Zuzana Roithová (PPE-DE).-(CS) Dames en heren, ik ben verrukt omdat, ondanks het technische probleem, wij samen kunnen stemmen over het verslag dat bevestigt dat de nieuwe lidstaten, zoals de Tsjechische Republiek, klaar zijn om in 2008 al tot het Schengengebied toe te treden. Ik apprecieer de inspanningen en de openheid van de lidstaten en de Commissie bij de intense technische raadplegingen die vóór de uitbreiding moesten plaatsvinden. Het uitgebreide Schengengebied zal ongetwijfeld voor de interne veiligheid van Europa een grotere uitdaging zijn. Anderzijds wil ik benadrukken dat alle inspanningen uiteindelijk zullen leiden tot vrij verkeer in een echt geïntegreerd gebied. Volgend jaar zal Europa als nooit tevoren verenigd zijn. Het IJzeren Gordijn behoort definitief tot het verleden en ik bedank u daarvoor.
Sylwester Chruszcz (NI).– (PL) Mijnheer de Voorzitter, de toetreding van Polen tot het Schengengebied biedt niet alleen mogelijke voordelen doordat gemakkelijk de grenzen kunnen worden overgestoken, maar brengt ook bedreigingen met zich mee.
Een negatief fenomeen waarmee Polen al meerdere jaren te maken heeft, zijn de moeilijkheden die de burgers van onze buurlanden in het oosten, en Polen die in Wit-Rusland en Oekraïne wonen, ondervinden om ons land in te komen. Een gebrekkige grenscontrole kan leiden tot veel negatieve fenomenen zoals criminaliteit en illegale immigratie. Wij zijn ook bezorgd over het schrappen van nationale grenscontroles in lidstaten in ruil voor pan-Europese grensdiensten. Daarom heb ik mij van stemming over deze kwestie onthouden.
Pedro Guerreiro (GUE/NGL),schriftelijk. – (PT) Aangezien wij lang over dit onderwerp hebben gedebatteerd, zijn wij van mening dat justitie en binnenlandse zaken centrale bevoegdheden van de staten zijn, en vooral van Portugal. Wij gaan er daarom niet mee akkoord dat deze bevoegdheden meer en meer worden overgedragen aan de supranationale instellingen van de EU in een proces dat elke nieuwe “vooruitgang” rechtvaardigt op basis van de vorige “vooruitgang”.
Dit is het geval met de oprichting van het Schengengebied met het Schengenacquis dat een katalysator is voor de communautarisering van beleidslijnen of maatregelen inzake grenscontrole (visa, asiel of immigratie), of politie- en gerechtelijke mechanismen.

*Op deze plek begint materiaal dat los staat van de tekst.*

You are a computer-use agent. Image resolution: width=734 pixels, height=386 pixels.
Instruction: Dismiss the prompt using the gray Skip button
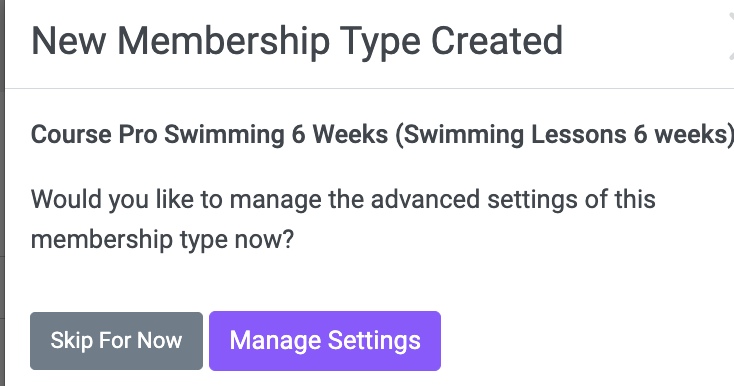(x=116, y=341)
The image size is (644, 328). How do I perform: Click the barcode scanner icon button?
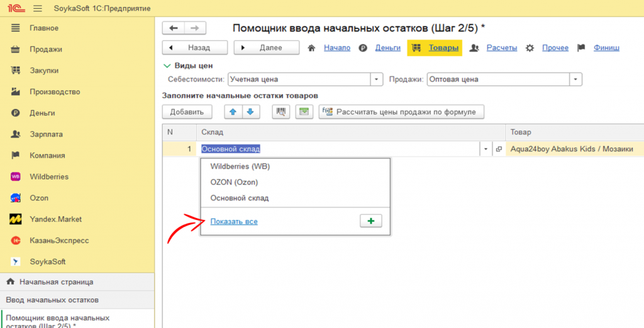point(280,112)
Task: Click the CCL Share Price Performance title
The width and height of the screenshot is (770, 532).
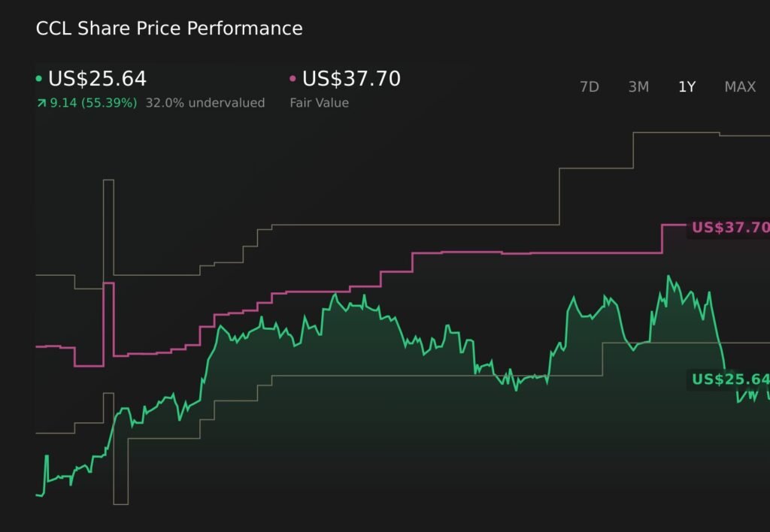Action: (168, 29)
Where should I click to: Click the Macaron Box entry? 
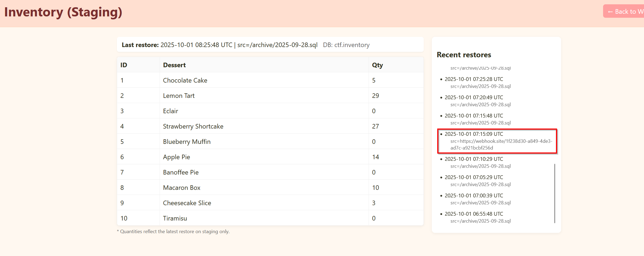point(181,188)
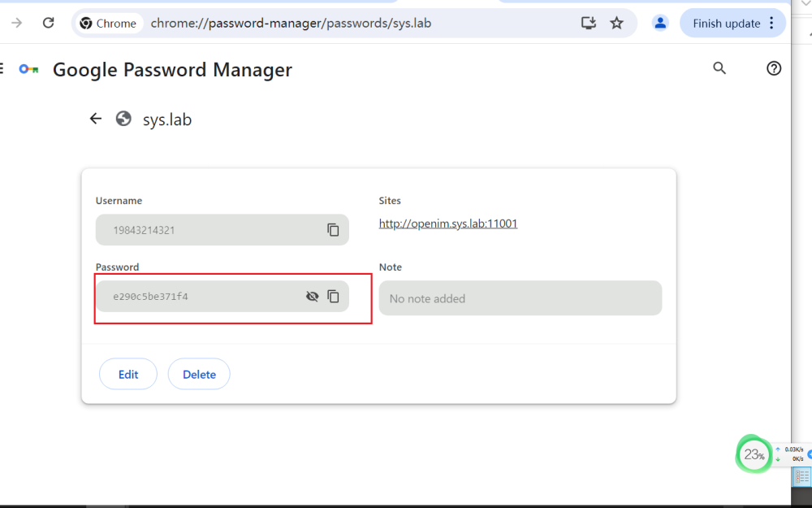Focus the address bar URL
The image size is (812, 508).
(325, 23)
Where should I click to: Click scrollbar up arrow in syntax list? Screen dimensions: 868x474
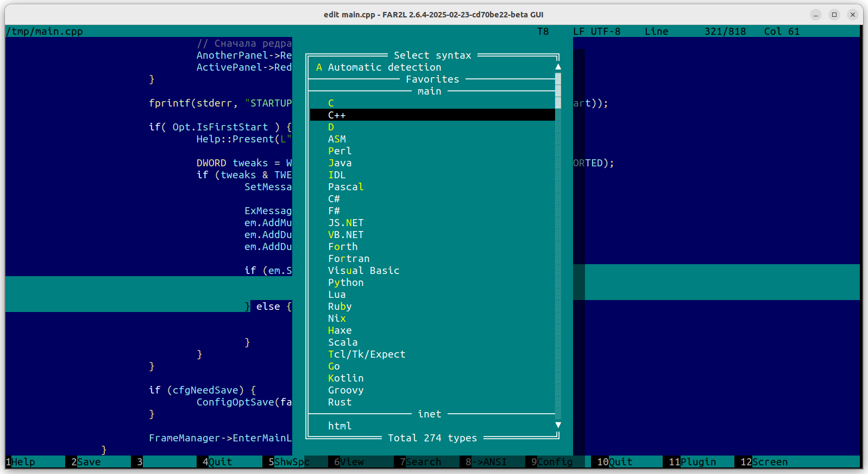558,67
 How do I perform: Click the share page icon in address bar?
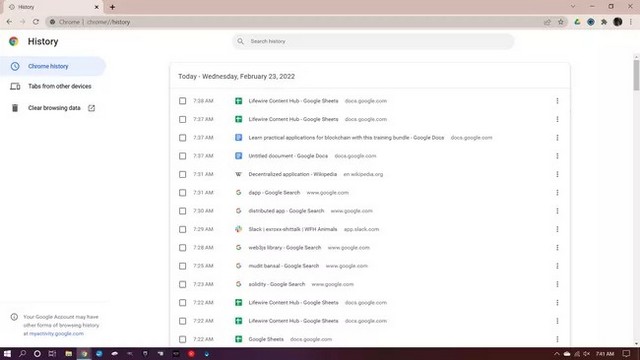coord(547,22)
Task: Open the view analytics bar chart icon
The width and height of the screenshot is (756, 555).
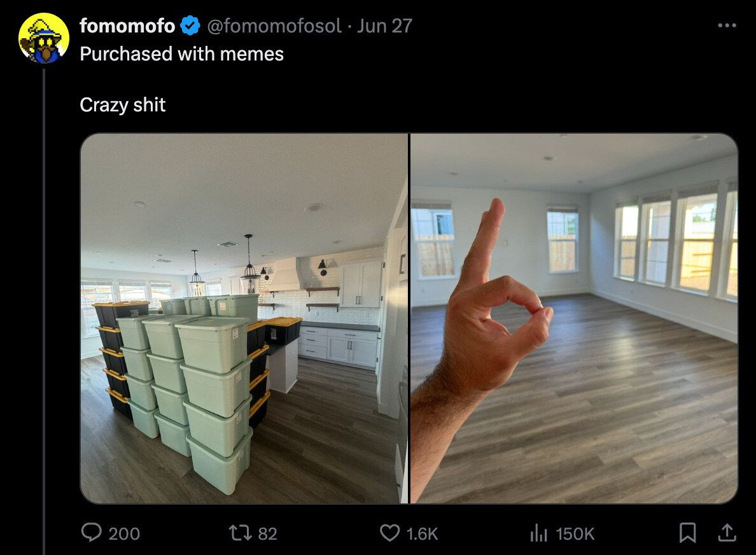Action: click(x=538, y=533)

Vooral wanneer deze “communautarisering” plaatsvindt in een context waarin de belangrijkste EU-mogendheden er samen voor zorgen dat zij via het besluitvormingsproces hun belangen kunnen verdedigen en veilig stellen, iets wat voor Portugal niet het geval is.
Zoals wij zeiden, is het enerzijds belangrijk om tussen soevereine staten op internationaal en Europees niveau samen te werken en dezelfde rechten te hebben voor deze zaken, maar anderzijds is het onaanvaardbaar om fundamentele elementen voor het veilig stellen van nationale soevereiniteit en democratie over te dragen aan supranationale instellingen die door de belangrijkste EU-mogendheden worden gedomineerd met als doel de “Vesting Europa” op te richten.
Vandaar onze stem.
Luca Romagnoli (NI),schriftelijk.−(IT) Mijnheer de Voorzitter, dames en heren, ik stem tegen dit verslag omdat ik mij ten stelligste verzet tegen het Schengenakkoord. Dit heb ik al uitvoerig uitgelegd bij meerdere gelegenheden, zoals onlangs in mijn uiteenzettingen in het Parlement. Ik verzet mij voornamelijk tegen deze overeenkomst als zij wordt gebruikt voor illegale immigranten en gevaarlijke verplaatsingen binnen de EU.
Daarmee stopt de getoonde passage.